Provided text ::
Praising the hard work of EU negotiator Michel Barnier and Mrs May, Mr Tusk said this lunchtime: “We should have guidelines and start negotiations next year.”
Mr Juncker described the Prime Minister – who he started talks with at 7am last week – as a “tough, smart, polite and friendly negotiator”.
However, German Chancellor Angela Merkel warned that it would involve “even tougher negotiations” than before.
EU leaders throughout the summit have said now is the time for Theresa May to start outlining exactly what she wants from a future relationship with the bloc.
The agreement from the leaders also stressed that “negotiations in the second phase can only progress as long as all commitments undertaken during the first phase are respected in full and translated into legal terms as quickly as possible”.
It says that while a trade deal can’t be signed until we officially quit the bloc, the EU are “ready to engage in preliminary and preparatory discussions” to get ready to put pen to paper as soon as we’re out.
Ministers will meet next Tuesday to start discussing Britain’s ‘end state’, but the discussions are likely to be stormy and will take a while to come to an Cabinet-wide agreement.
No10 aides are now drawing up plans for a series of war Cabinet meetings throughout January to try to bridge the gap by February.
The PM is then likely to make her third big Brexit speech to spell out what the Government’s formal requests to Brussels are.
EU27 leaders gave Mrs May a round of applause last night for her commitment to a smooth Brexit, ahead of today’s green light.
Mrs May told leaders over a dinner of roast langoustine followed by a festive log with a twist: “I believe this is in the best interests of the UK and the European Union. A particular priority should be agreement on the implementation period so we can bring greater certainty to businesses in the UK and across the 27.”
As he arrived this morning, the European Commission President Juncker said he had “extraordinary faith in Theresa May” but warned that the next phase of talks will be much harder.
Austrian Prime Minister Christian Kern said there was a “very good” atmosphere and “everyone appreciated her efforts” to a smooth exit from the EU.
And last night European leaders sided with Mrs May and insisted they want to negotiate with her, and not MPs over Brexit.
EU bosses at a summit with the PM were swift to come to her rescue over her titanic Brexit stand off with the House of Commons.

(Collection entries)
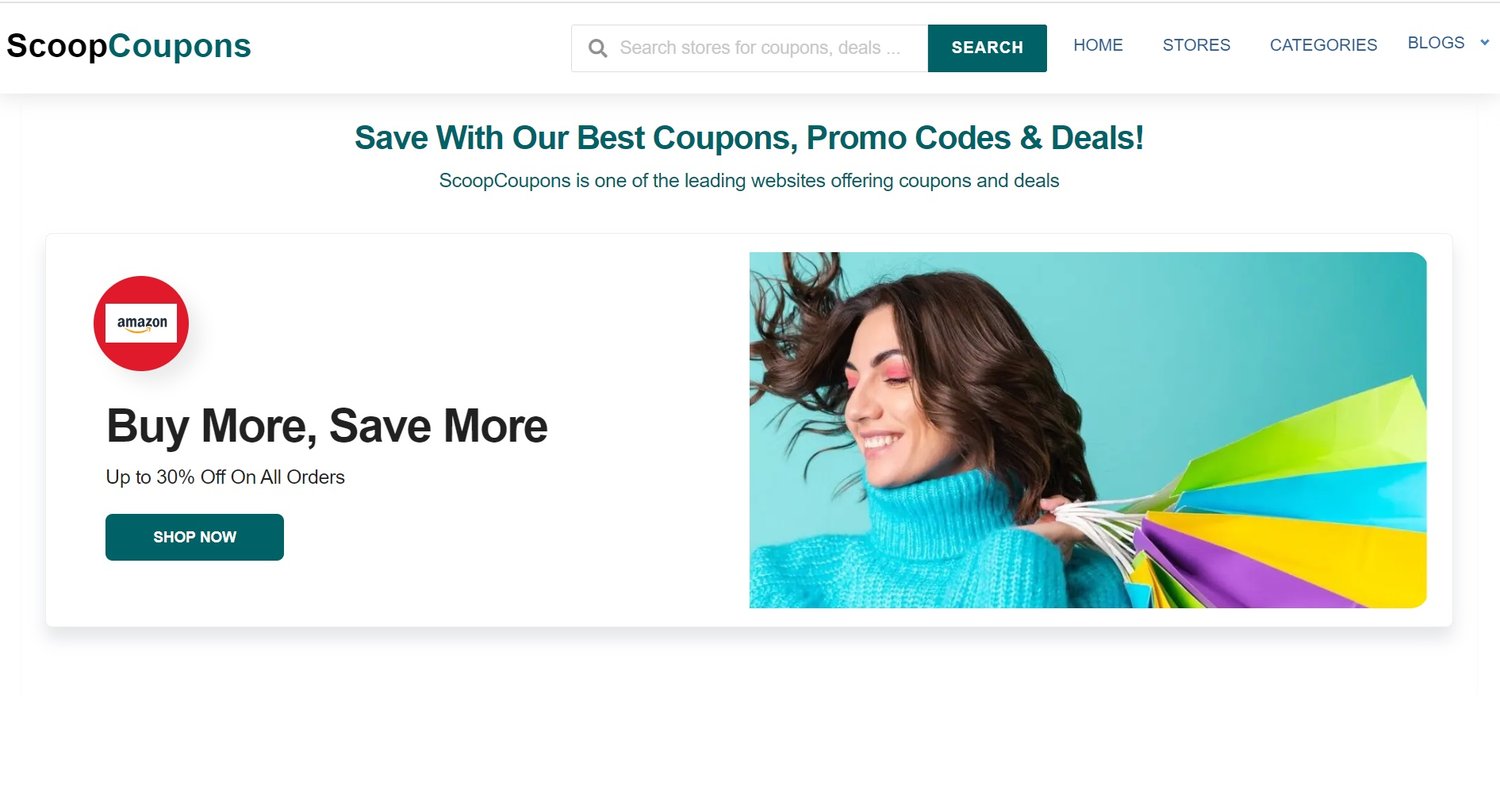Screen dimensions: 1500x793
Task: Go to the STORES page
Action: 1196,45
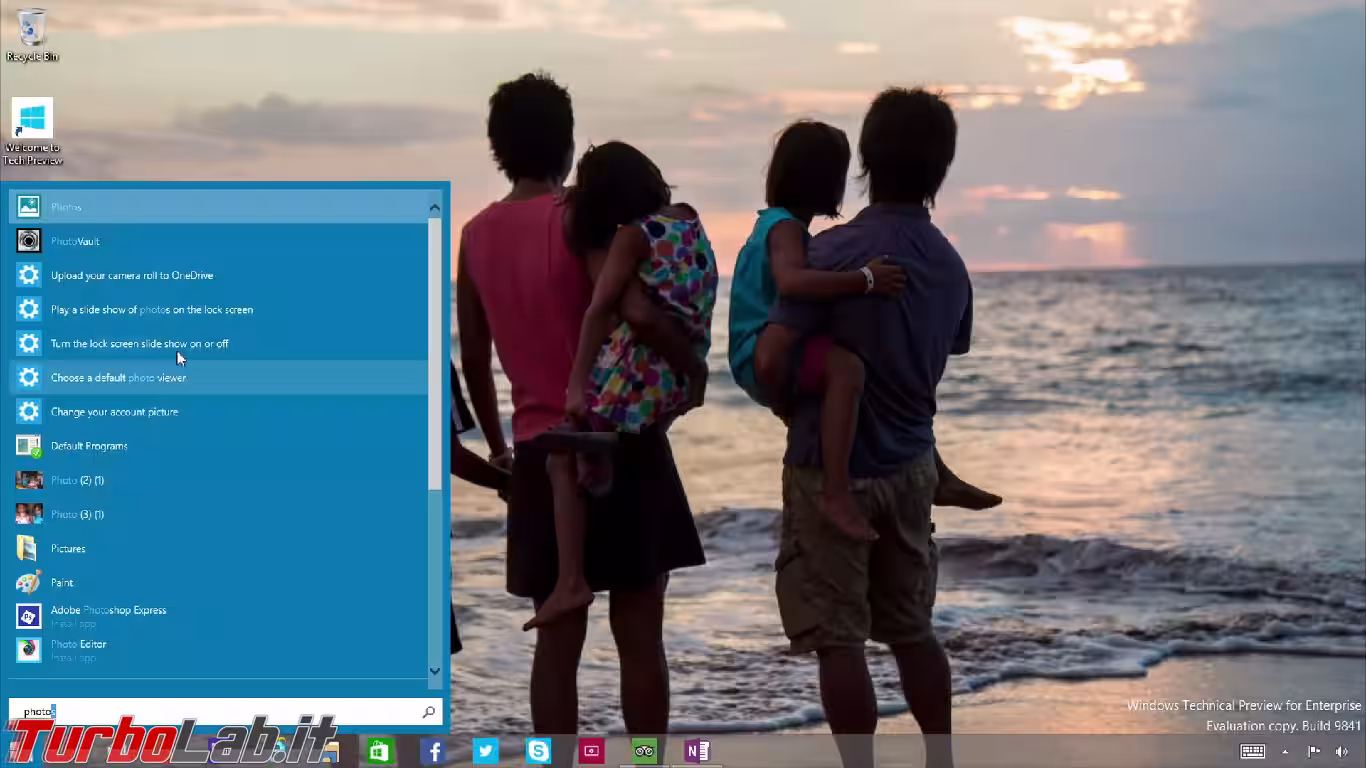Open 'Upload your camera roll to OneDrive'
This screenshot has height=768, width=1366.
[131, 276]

--

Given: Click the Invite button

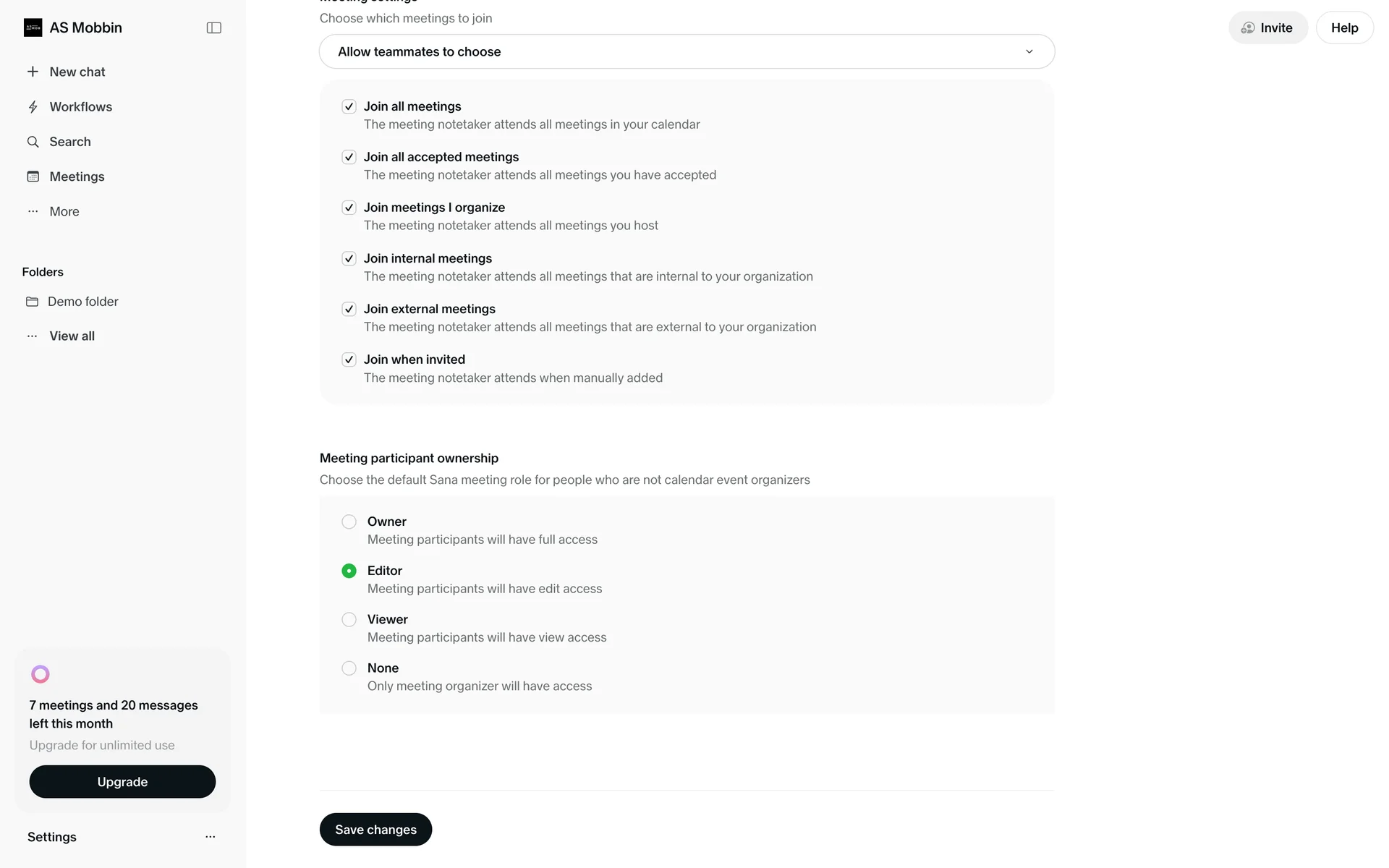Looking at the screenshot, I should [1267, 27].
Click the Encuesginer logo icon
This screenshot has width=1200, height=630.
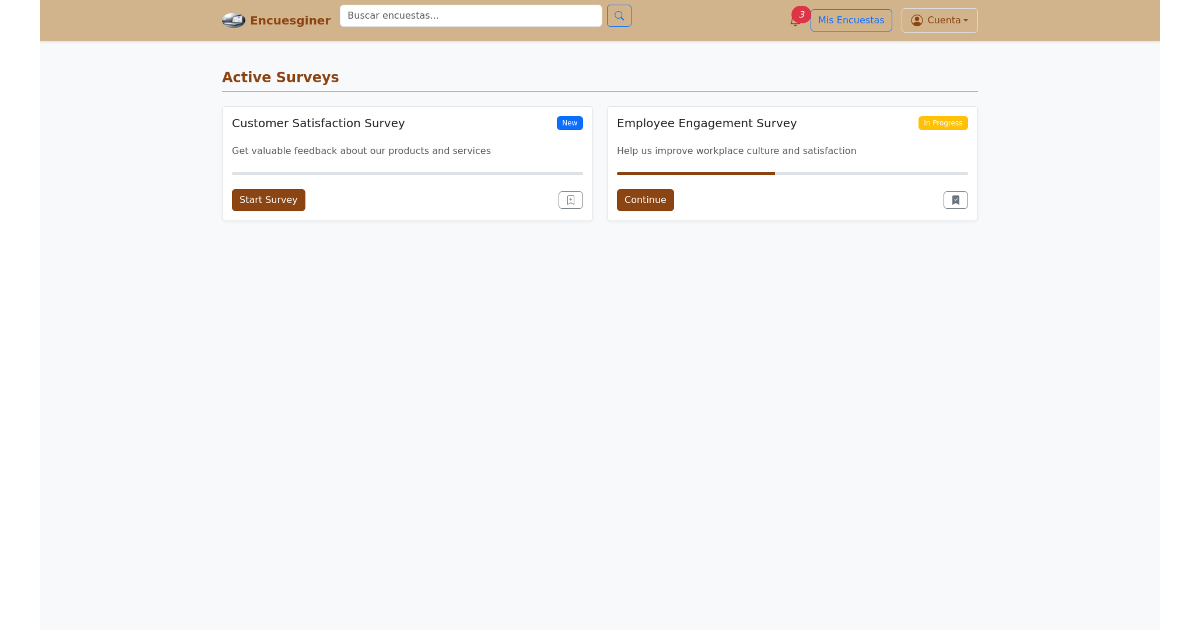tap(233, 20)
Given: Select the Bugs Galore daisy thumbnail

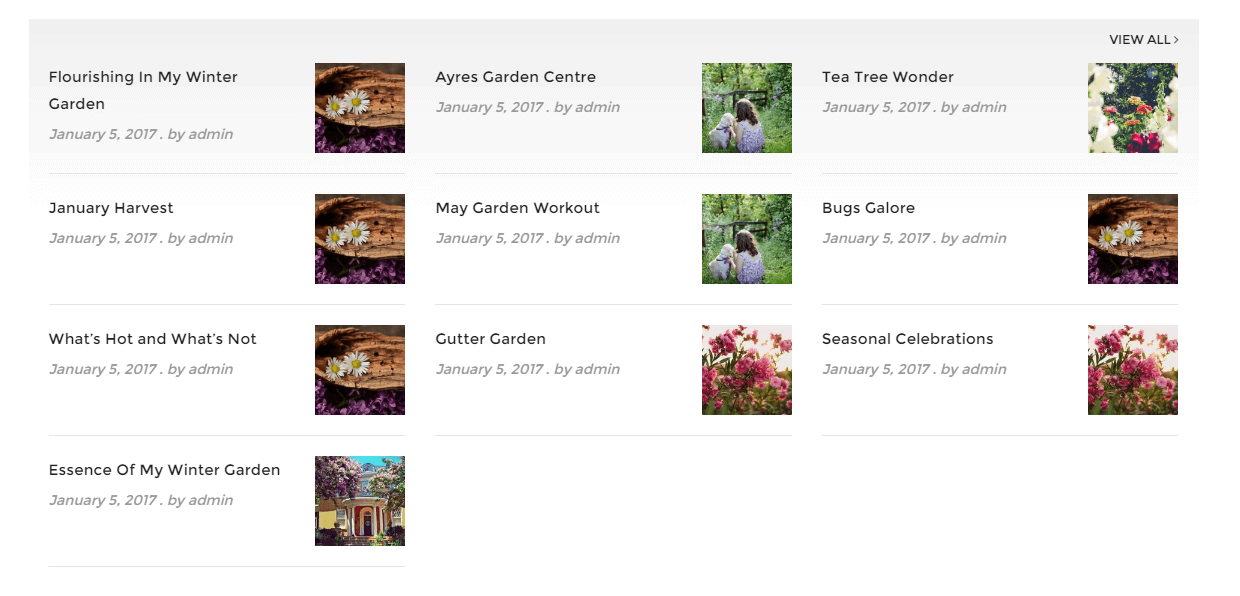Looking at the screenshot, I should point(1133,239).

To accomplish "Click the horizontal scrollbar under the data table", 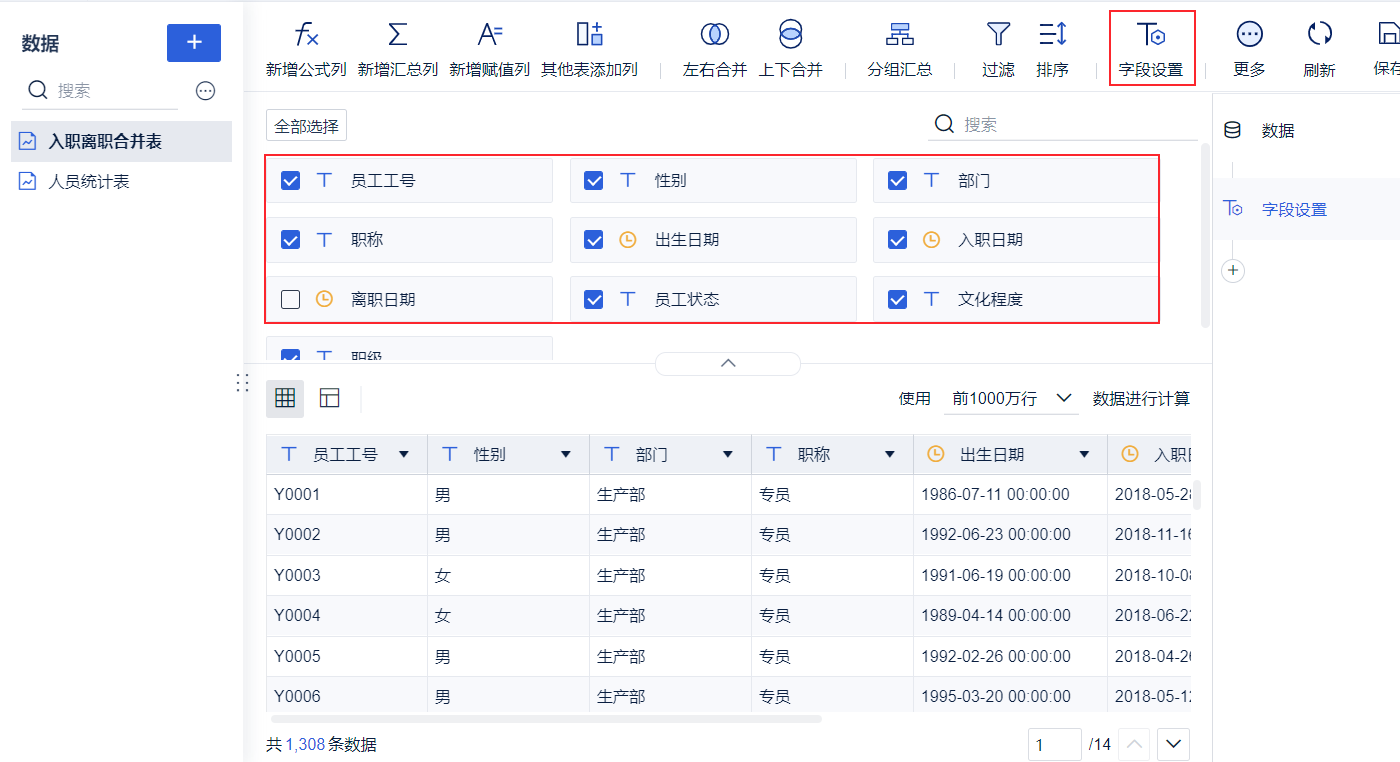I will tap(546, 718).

Problems to work on ::
**1)** In the Brexit summit report, what words did Mr Juncker use to describe the Prime Minister as a negotiator?
**2)** Summarize the Brexit summit report in two sentences.
**3)** Extend the Brexit summit report beyond its final sentence.

Task-by-task answers ::
**1)** He called her a "tough, smart, polite and friendly negotiator."

**2)** EU leaders at a summit praised Theresa May and gave the green light to a second phase of Brexit talks, but they warned that it would be harder and could only progress if first-phase commitments were respected in full. Ministers will meet to begin discussing Britain's "end state," with war Cabinet meetings planned through January and a likely Brexit speech from the Prime Minister setting out the Government's formal requests to Brussels.

**3)**
In a blow to rebel MPs’ hopes of sending Mrs May back to strike a better deal, Luxembourg’s PM Xavier Bettel insisted: ”Westminster should trust that Theresa May will do the best for the UK.”
An aide to French president Emmanuel Macron added: “Mrs May is our main negotiating partner.”
Dutch Prime Minister Mark Rutte said May was a “formidable political operator” who should not be underestimated.
But today Maltese Prime Minister Joseph Muscat was asked what could happen if MPs reject a Brexit deal – and said that talks could be extended.
Giving hope to some rebels, he told Sky News: “I don’t think that any issue of extension would be on the European side.”
And he added that he thought the UK was now heading for a “softer Brexit” because of Wednesday night’s defeat in the House of Commons.
Earlier this week Mrs May was humiliated when a group of 11 Remoaner Tories voted against the Government to force MPs to have a final vote on our Brexit deal, but she was determined not to let it throw her off course.
Boris Johnson insisted that Brexit CANNOT be stopped and that the vote wouldn’t make any difference in the long run.
Now it is expected that the Government will dramatically water down her plans to set the Brexit date in stone, after fears there could be a further revolt next week.
One insider said: “We’re looking into what happens next. But we don’t really want to risk another defeat.”
And predicting trouble in the House of Lords when the EU Withdrawal Bill comes there next year, Mrs May is preparing to appoint more Tory peers.
The Times says more additions to the already huge upper chamber will happen “within weeks” to help bolden up her support.